### What is expected:
Write out the material below verbatim, the stretch from the line containing "Expand the Add" through the line containing "Action: coord(456,520)", both included, and nothing else.

---------- Data lines ----------

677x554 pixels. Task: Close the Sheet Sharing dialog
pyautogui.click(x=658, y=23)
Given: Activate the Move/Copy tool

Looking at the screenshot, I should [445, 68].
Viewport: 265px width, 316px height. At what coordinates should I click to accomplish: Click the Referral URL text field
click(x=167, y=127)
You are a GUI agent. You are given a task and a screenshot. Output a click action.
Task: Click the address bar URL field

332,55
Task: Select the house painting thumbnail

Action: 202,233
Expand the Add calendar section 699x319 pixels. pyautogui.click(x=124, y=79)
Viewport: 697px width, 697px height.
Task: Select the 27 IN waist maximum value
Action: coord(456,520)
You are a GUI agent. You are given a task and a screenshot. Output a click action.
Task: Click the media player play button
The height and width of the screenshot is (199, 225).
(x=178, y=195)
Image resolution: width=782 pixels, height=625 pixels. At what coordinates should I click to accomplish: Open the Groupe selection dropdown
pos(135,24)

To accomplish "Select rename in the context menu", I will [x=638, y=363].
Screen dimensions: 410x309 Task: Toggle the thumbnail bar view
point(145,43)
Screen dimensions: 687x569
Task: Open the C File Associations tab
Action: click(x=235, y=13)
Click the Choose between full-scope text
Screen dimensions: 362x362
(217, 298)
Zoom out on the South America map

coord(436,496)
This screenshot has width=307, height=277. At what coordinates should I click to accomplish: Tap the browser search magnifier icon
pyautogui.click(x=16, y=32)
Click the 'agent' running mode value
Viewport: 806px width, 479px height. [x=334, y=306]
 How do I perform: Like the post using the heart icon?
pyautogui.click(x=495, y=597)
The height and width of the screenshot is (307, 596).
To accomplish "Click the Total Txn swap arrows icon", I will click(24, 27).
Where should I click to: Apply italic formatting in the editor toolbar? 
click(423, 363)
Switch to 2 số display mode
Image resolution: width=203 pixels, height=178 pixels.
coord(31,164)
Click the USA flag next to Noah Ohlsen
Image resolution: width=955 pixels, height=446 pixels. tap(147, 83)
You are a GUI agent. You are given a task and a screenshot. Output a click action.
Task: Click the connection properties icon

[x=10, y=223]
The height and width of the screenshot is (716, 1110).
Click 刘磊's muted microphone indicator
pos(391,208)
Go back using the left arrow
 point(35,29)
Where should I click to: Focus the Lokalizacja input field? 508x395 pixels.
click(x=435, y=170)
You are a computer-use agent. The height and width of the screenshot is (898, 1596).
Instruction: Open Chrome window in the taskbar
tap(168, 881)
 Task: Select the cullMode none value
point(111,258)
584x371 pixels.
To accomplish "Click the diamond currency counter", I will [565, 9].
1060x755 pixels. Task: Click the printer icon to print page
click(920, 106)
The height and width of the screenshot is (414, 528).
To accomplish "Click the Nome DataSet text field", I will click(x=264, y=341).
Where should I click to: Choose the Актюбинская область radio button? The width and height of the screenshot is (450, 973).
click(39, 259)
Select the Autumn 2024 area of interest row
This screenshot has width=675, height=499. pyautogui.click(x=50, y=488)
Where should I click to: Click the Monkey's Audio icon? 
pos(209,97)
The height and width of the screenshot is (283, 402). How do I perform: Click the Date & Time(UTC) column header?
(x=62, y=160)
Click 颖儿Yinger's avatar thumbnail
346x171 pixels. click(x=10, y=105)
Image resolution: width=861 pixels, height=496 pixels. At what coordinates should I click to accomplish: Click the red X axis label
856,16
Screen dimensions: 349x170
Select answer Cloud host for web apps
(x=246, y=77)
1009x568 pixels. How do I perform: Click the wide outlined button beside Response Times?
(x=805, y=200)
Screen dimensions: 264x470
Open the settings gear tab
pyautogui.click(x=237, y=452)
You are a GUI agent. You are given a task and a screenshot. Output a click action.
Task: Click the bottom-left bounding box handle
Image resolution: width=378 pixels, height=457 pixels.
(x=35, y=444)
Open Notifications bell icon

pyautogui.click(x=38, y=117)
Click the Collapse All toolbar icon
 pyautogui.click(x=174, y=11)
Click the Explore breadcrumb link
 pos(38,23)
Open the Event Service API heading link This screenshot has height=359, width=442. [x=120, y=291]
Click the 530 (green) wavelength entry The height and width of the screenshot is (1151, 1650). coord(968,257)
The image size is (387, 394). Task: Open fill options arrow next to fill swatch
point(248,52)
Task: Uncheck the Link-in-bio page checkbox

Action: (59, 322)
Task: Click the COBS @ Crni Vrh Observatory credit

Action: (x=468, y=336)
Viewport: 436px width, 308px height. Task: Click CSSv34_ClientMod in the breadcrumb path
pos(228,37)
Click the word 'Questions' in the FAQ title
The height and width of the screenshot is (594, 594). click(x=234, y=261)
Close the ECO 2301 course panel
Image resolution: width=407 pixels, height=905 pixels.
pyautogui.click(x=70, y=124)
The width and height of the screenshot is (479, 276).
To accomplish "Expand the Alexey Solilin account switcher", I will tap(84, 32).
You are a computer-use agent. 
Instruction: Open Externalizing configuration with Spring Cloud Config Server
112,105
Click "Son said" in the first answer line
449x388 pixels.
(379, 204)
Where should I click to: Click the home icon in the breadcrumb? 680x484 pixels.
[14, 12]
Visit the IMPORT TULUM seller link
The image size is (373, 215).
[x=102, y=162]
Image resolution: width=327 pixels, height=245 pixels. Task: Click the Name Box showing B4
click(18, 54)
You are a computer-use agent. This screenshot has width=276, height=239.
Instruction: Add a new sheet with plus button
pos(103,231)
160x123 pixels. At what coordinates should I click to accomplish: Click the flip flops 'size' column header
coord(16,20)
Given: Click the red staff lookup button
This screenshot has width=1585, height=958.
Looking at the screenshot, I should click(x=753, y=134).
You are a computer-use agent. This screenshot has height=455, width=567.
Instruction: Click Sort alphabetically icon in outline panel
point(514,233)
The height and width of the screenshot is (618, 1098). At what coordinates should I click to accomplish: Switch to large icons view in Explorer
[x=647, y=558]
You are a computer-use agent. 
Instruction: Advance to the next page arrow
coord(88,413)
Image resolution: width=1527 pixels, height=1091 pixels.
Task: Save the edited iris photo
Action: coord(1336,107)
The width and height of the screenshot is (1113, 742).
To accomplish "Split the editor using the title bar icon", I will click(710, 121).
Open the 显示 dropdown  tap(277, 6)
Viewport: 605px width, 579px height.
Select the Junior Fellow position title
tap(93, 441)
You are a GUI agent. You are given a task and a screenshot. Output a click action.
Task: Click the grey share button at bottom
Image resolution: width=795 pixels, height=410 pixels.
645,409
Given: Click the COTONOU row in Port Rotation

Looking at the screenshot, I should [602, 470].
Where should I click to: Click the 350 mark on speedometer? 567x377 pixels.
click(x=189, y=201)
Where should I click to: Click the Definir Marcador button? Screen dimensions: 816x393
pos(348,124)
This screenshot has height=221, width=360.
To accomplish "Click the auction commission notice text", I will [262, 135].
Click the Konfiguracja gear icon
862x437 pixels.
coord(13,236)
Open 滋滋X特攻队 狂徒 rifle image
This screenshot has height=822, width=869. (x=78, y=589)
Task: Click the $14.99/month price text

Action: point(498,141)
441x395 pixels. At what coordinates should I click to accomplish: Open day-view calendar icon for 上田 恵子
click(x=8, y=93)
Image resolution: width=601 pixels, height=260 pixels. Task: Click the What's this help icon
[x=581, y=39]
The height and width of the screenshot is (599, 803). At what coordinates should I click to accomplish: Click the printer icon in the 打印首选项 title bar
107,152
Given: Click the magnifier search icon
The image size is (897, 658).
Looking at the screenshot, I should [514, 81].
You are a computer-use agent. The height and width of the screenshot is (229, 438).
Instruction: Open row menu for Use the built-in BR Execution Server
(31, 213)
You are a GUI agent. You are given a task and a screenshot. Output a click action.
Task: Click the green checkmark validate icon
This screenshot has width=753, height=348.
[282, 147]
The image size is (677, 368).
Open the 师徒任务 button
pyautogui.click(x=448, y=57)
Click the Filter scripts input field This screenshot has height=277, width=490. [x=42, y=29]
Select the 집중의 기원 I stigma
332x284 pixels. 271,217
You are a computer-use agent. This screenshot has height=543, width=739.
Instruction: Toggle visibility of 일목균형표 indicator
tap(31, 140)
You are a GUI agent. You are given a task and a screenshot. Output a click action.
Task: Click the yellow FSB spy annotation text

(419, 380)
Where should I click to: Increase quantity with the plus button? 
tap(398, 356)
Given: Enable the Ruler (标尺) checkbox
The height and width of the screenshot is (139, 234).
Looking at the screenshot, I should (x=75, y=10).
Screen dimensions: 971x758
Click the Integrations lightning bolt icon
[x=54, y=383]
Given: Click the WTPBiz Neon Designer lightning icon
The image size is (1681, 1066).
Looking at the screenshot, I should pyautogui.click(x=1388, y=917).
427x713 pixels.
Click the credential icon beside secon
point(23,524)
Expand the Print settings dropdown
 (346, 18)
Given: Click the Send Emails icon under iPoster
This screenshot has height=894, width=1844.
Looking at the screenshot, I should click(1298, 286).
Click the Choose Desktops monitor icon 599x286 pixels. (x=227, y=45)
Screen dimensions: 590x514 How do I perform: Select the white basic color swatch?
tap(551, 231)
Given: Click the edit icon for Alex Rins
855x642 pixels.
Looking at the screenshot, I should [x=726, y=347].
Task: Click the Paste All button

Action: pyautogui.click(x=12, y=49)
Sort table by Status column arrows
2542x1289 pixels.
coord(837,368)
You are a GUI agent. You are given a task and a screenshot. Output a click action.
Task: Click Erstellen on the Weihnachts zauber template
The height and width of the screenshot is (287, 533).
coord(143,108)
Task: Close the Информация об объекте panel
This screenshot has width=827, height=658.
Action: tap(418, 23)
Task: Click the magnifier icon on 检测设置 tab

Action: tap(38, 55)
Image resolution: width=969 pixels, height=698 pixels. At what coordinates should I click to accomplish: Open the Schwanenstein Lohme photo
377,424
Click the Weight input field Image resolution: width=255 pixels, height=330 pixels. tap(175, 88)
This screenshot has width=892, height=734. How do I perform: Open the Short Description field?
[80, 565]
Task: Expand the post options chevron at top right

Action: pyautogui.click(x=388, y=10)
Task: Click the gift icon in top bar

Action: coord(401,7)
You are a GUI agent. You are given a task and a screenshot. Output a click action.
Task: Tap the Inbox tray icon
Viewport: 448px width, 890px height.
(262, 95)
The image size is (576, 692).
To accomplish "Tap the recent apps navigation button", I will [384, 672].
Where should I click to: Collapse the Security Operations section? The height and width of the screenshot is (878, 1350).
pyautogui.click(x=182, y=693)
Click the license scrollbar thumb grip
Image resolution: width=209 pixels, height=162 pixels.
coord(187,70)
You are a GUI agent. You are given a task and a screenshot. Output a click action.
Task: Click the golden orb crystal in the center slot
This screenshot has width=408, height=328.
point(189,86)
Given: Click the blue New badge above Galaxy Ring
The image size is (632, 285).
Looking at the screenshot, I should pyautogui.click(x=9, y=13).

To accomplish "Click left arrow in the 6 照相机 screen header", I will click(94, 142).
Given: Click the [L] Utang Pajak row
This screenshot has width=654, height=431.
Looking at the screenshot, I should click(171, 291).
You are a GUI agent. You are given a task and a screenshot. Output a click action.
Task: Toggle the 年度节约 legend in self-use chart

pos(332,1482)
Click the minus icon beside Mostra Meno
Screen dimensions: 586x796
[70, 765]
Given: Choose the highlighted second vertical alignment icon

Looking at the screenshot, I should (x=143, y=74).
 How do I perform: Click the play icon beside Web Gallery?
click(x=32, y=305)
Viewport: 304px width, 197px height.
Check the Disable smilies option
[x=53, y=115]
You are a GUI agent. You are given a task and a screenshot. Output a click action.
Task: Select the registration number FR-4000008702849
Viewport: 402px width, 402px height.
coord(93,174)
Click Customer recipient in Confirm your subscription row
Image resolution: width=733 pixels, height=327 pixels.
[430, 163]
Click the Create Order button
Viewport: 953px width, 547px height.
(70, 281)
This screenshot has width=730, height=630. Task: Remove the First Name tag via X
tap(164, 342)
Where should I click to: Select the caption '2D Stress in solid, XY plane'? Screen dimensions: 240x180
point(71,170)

----------

### Complete answer:
Expand the Add calendar section 699x319 pixels. pyautogui.click(x=124, y=79)
Viewport: 697px width, 697px height.
Task: Select the 27 IN waist maximum value
Action: coord(456,520)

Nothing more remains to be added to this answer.